Le 27 novembre 2018, je présentais un cours magistral « Syria 2011-2018 : From Revolution to Conflict ». Bien entendu, cela a un lien direct avec l’Europe.
J’ai raconté la révolution syrienne aux étudiants de Maastricht University College. Les espoirs de ces millions de gens qui voulaient un avenir meilleur. Qui s’étaient résolus à manifester pour la liberté, la dignité humaine, des élections libres. Envers et contre tout – un régime totalitaire, des bombardements incessants, l’intervention iranienne et russe, les camps, les sièges…- envers et contre tout, ces hommes et ces femmes, de toutes opinions, religions et origines, ont rejeté leur destin et résisté pendant une, deux, trois longues années.

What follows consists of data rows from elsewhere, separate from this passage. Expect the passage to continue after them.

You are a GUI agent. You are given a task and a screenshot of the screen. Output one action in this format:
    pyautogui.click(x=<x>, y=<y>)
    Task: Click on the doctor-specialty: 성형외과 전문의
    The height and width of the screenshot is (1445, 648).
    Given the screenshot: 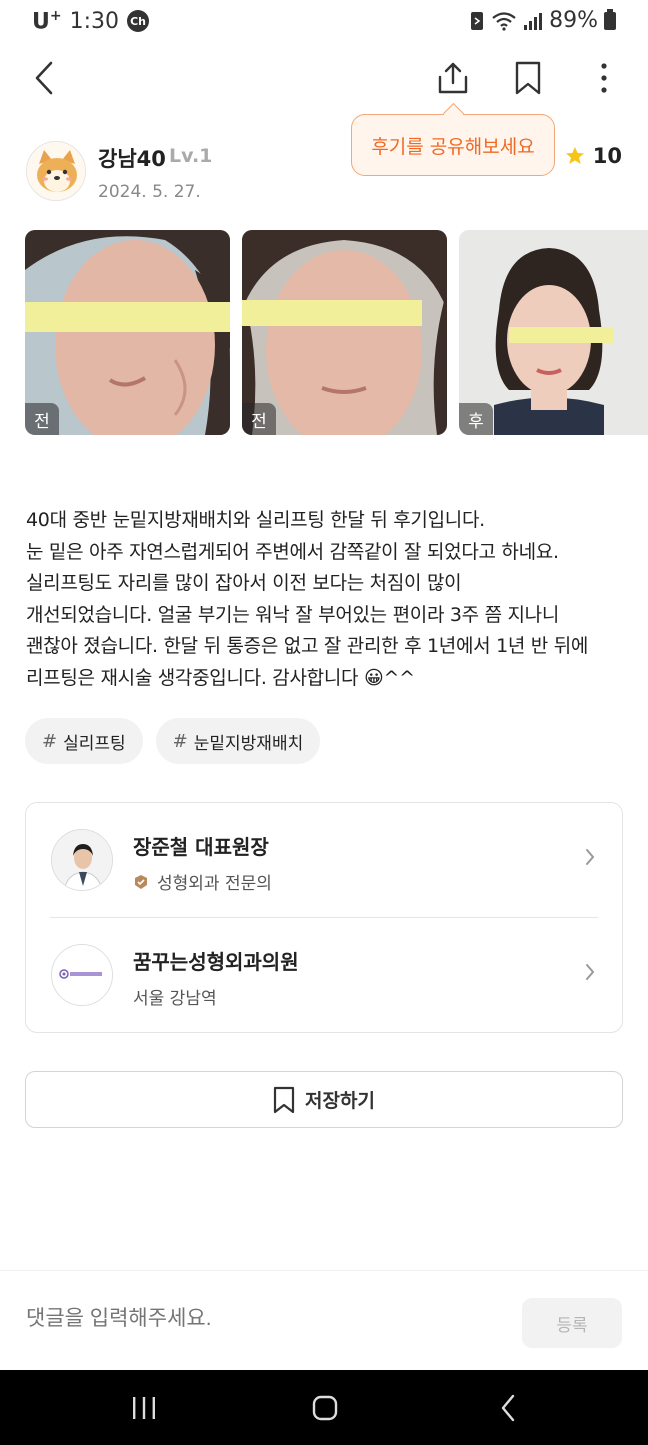 What is the action you would take?
    pyautogui.click(x=202, y=882)
    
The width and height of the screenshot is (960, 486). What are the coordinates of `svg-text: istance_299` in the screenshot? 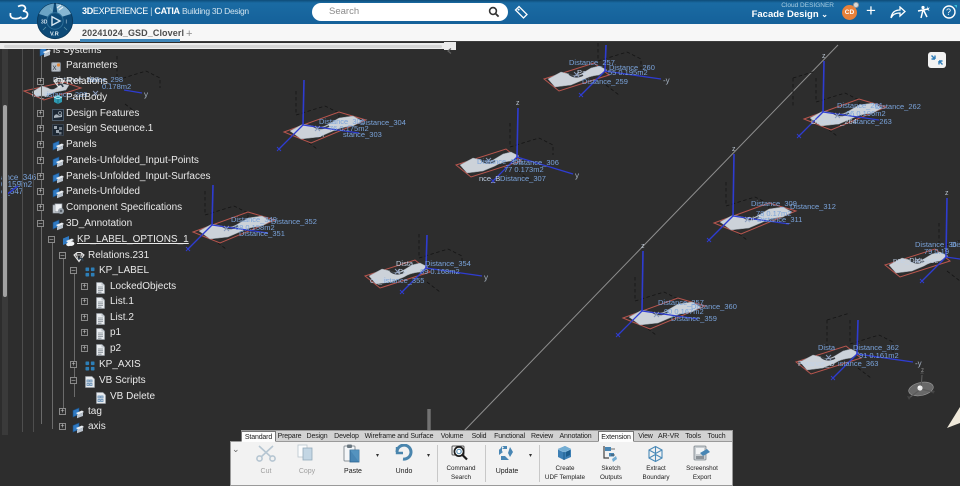 It's located at (67, 94).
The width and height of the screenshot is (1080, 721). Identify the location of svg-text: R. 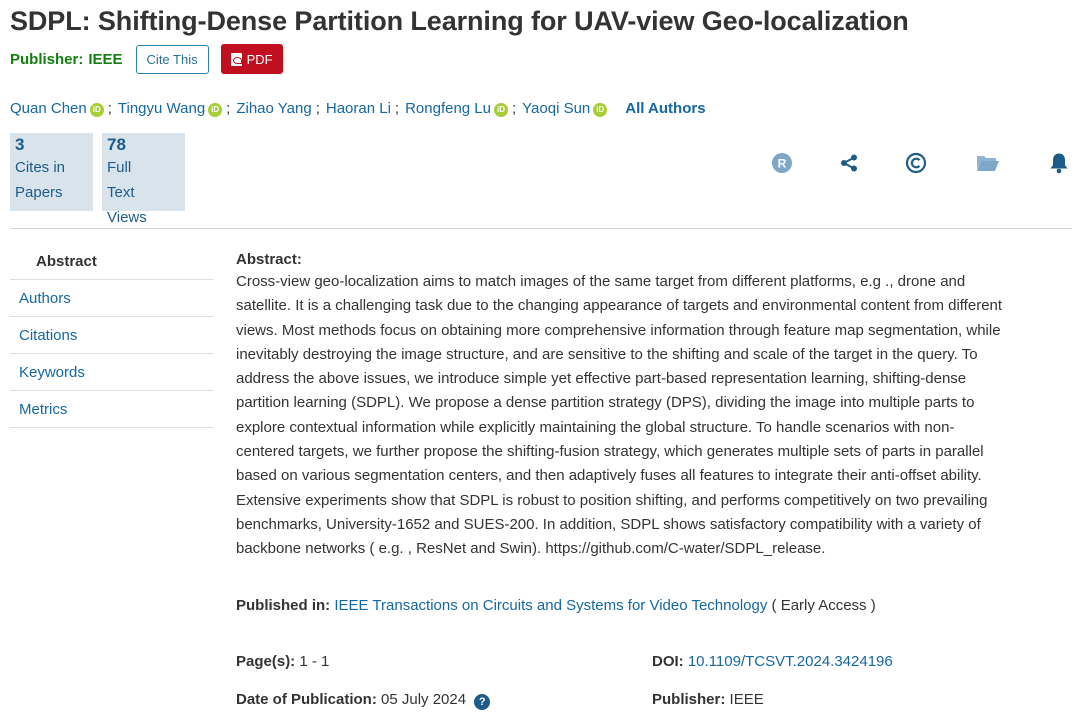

J’ai eu le privilège de voir la révolution syrienne vivre et s’étendre semaine après semaine en 2011-2013, car je devais coordonner le plaidoyer des ONG sur la protection des civils dans cette région. Mais j’ai aussi eu le malheur d’écouter, de voir et de travailler sur les témoins directs d’une répression barbare.
J’ai découvert des femmes et des hommes aussi courageux, aussi forts que ceux de mes livres d’histoire ou des récits de guerre de mes grands-parents. Une partie de l’horreur qui marqua si profondément l’Europe s’est répétée à nos portes, à 4h30 de vol de Bruxelles.

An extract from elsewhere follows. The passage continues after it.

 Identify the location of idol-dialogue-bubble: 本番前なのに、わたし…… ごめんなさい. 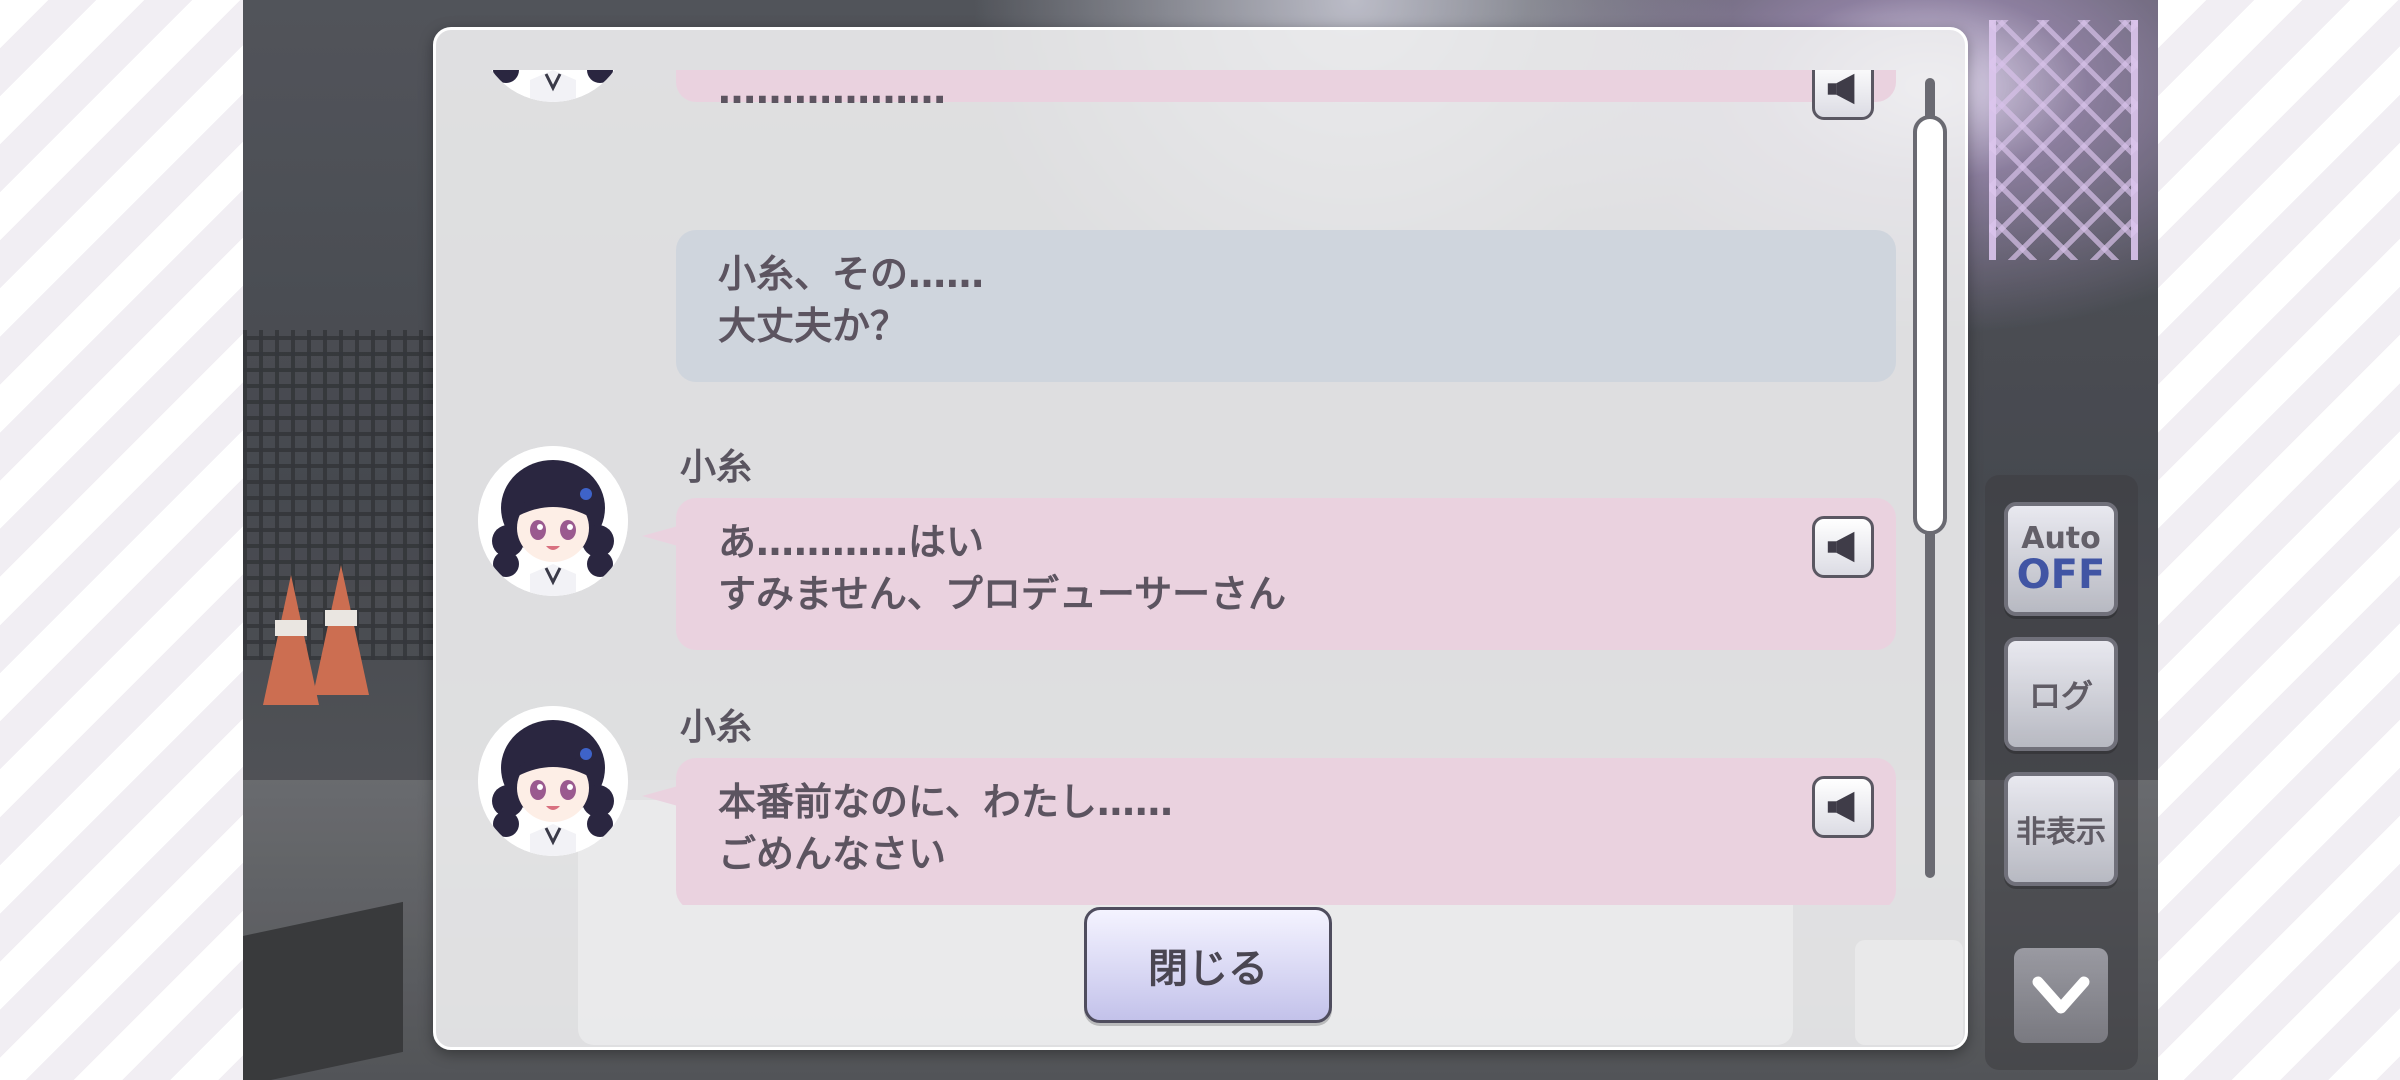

A MUC les étudiants sont en majorité non-néerlandais, ils bénéficient de leurs droits et libertés en tant que citoyens européens. Ils discutent de ce qu’ils veulent, votent aux élections locales et même, fait unique au monde, à des élections supranationales en mai 2019 – les élections européennes. Aucun, appart les quelques étudiants réfugiés, n’est assez âgé pour avoir connu la dictature, la répression, la guerre et l’exile.
Et c’est tant mieux ainsi.
Ce mardi nous n’avons pas parlé des sanctions des 28 de l’Union européenne sur le régime syrien. Je n’ai pas non plus parlé de l’aide humanitaire de l’UE dans la région – de loin la plus importante. Ni de la contribution, compliquée, des 28 à l’accueil d’un septième des réfugiés syriens.
Nous avons parlé de ces espoirs, de ces danses et de ces chants, de ses caricatures, de cette audace incroyable qui a fait vibrer la Syrie et le monde arabe tout entier.
N’oublions pas les origines du « conflit » syrien, la noblesse de sa révolution piétinée en 2011-2013. Pensons aux conséquences humaines et économiques terribles de l’inaction internationale.
Quand nous pensons à nos droits et libertés fondamentales en Europe, pensons à la Syrie. Quand nous hésitons à voter et à faire voter, pensons à la Syrie. Quand nous baissons les bras devant tel ou tel obstacle, pensons à ces héroïnes et héros contemporains.
Rive Sud, rive Nord, nos destins sont liés. Notre histoire est commune. Nos aspirations sont semblables. Ne nous ignorons pas.
Merci à MUC et à Professor Roberta Haar pour cette troisième invitation à donner cours à Maastricht.